The ANFF-Vic hub at Deakin University is providing the tools and expertise to convert old clothes into new fashion and substantially reduce the waste produced by this industry.
Through modern consumption patterns, society discards an ever-increasing amount of material waste. In particular, the textile industry is a significant consumer of fresh water, pesticides and land.
Fast fashion has exacerbated the negative impact of textile production. These cheap, stylish, mass-produced garments appeal to shoppers because they are affordable and trendy. However, these products aren’t built to last and almost immediately go out of style. As a result, these clothes are quickly discarded, piling up in landfills. In fact, 85% of all textiles go to dumps every year, and the average Australian discards 27 kg of textile waste each year to landfill.
Such behaviour is ultimately unsustainable, and the need to institute a more Circular Economy in the textile industry is becoming an ever-increasing priority. A circular economy system reduces material use, redesigns materials to be less resource intensive, and recovers and regenerates valuable materials from waste as a resource for manufacturing new materials.
In response to increasing demand for solutions to these challenges from industry, government, and society at large, the Institute for Frontier Materials (IFM) and Deakin University have instituted a new research priority around Circular Economy with textiles as a key focus. To facilitate this demand, with the support of ANFF, IFM has launched the ARC Research Hub for Future Fibres, expanding its facilities for innovative development in textile production.
A case study for the potential of this facility is a partnership with Australian biomaterials company Nanollose, whose aim is to develop sustainable textiles, replacing current use of unsustainable wood pulp with bacterial cellulose produced via the fermentation of wastes and by-products from the food and agricultural industries. Its 100% Tree-Free Nullarbor™ lyocell fibre was made at Nanollose’s partner’s R&D facilities in India and spun into yarn using standard industrial yarn-making equipment at the ARC Research Hub for Future Fibres. The resulting Nullarbor™ yarn spun at IFM was provided to Victorian knit innovation studio, Knovus, to construct a 3D knitted garment from the yarn with zero fabric waste. This collaboration demonstrated that innovative sustainable fibre production can work seamlessly with existing industrial equipment to produce amazing new fabrics.
Currently, ANFF and IFM are incorporating more capabilities to further develop the ARC Research Hub for Future Fibres.
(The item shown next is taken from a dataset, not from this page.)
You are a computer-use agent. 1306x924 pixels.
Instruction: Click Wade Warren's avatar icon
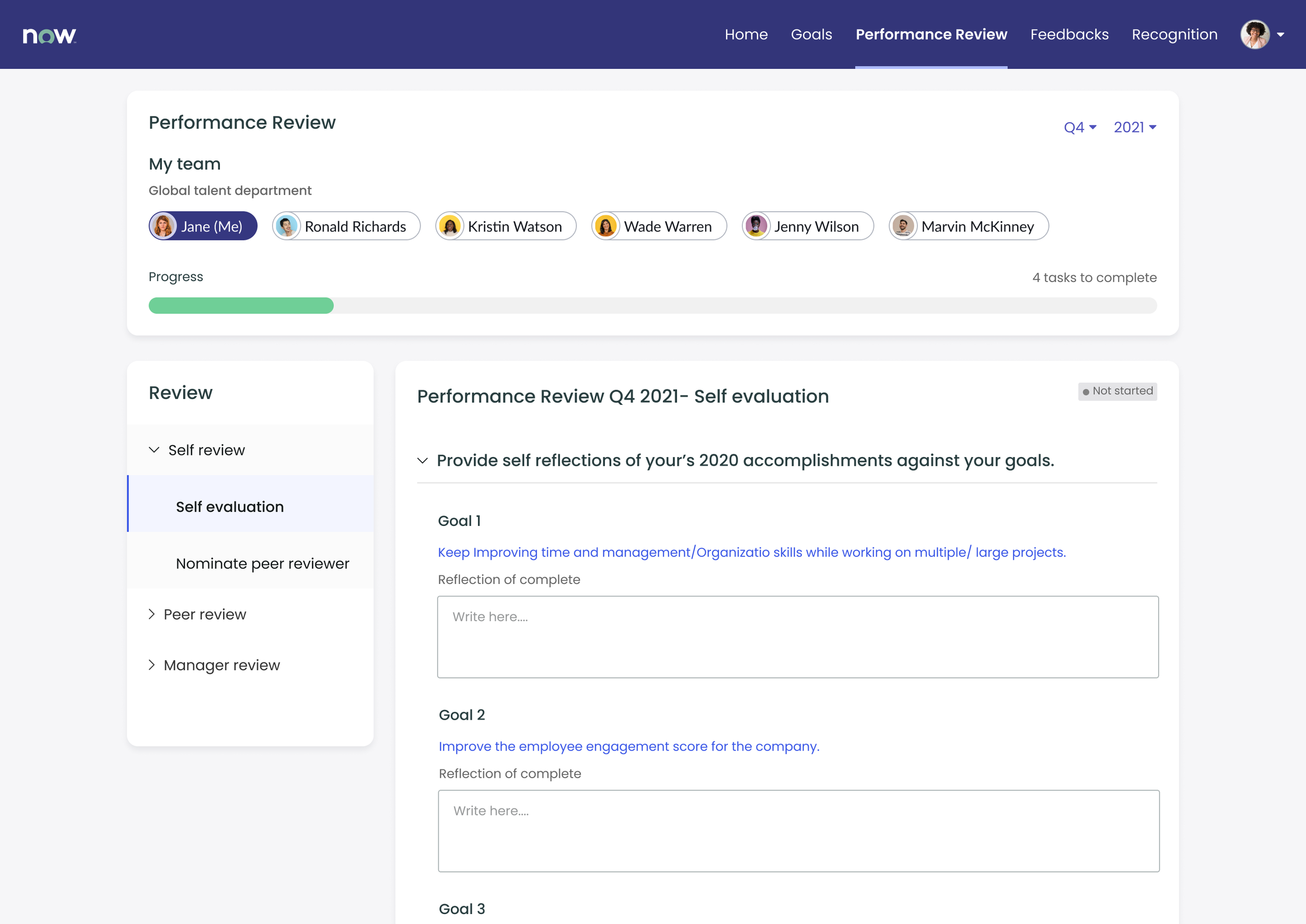[x=605, y=227]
ANFF’s investment will provide more opportunities for those wanting to develop new fibres and turn them into fabric. The new capabilities will allow for more of the fibre processing to be done in one place and at scales that are more attractive to potential industry partners.
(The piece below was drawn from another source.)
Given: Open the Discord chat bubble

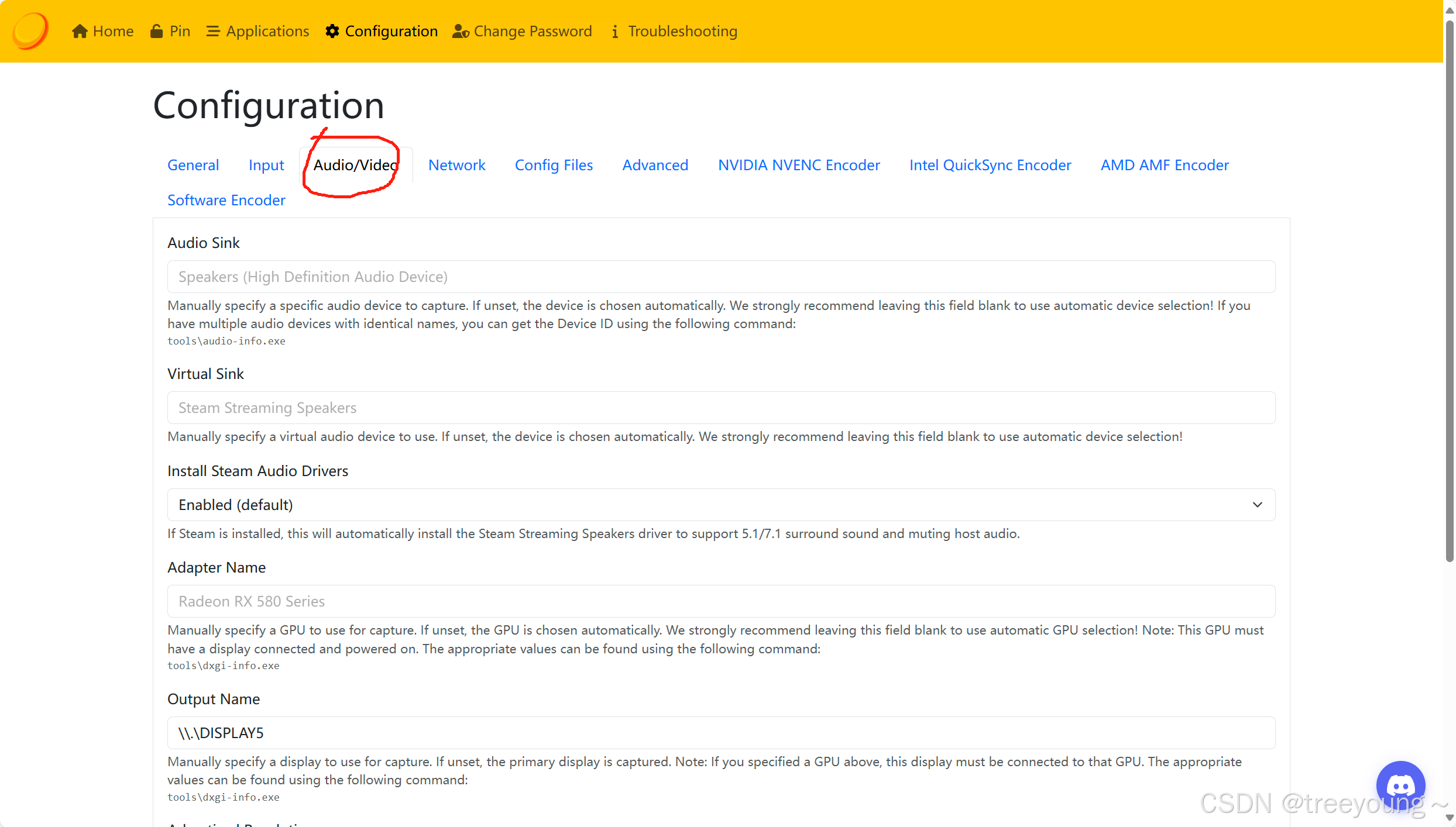Looking at the screenshot, I should (x=1400, y=785).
By working with the expertise at IFM and partners such as Nanollose and strategically acquiring tools that are fit for purpose from the industry point of view, ANFF can provide value to the onshore textile manufacturing industry and ensure that sovereign capabilities are not lost to Australia. In this way, Australia can become a leader in the conversion of a wasteful industry to one that is sustainable and circular.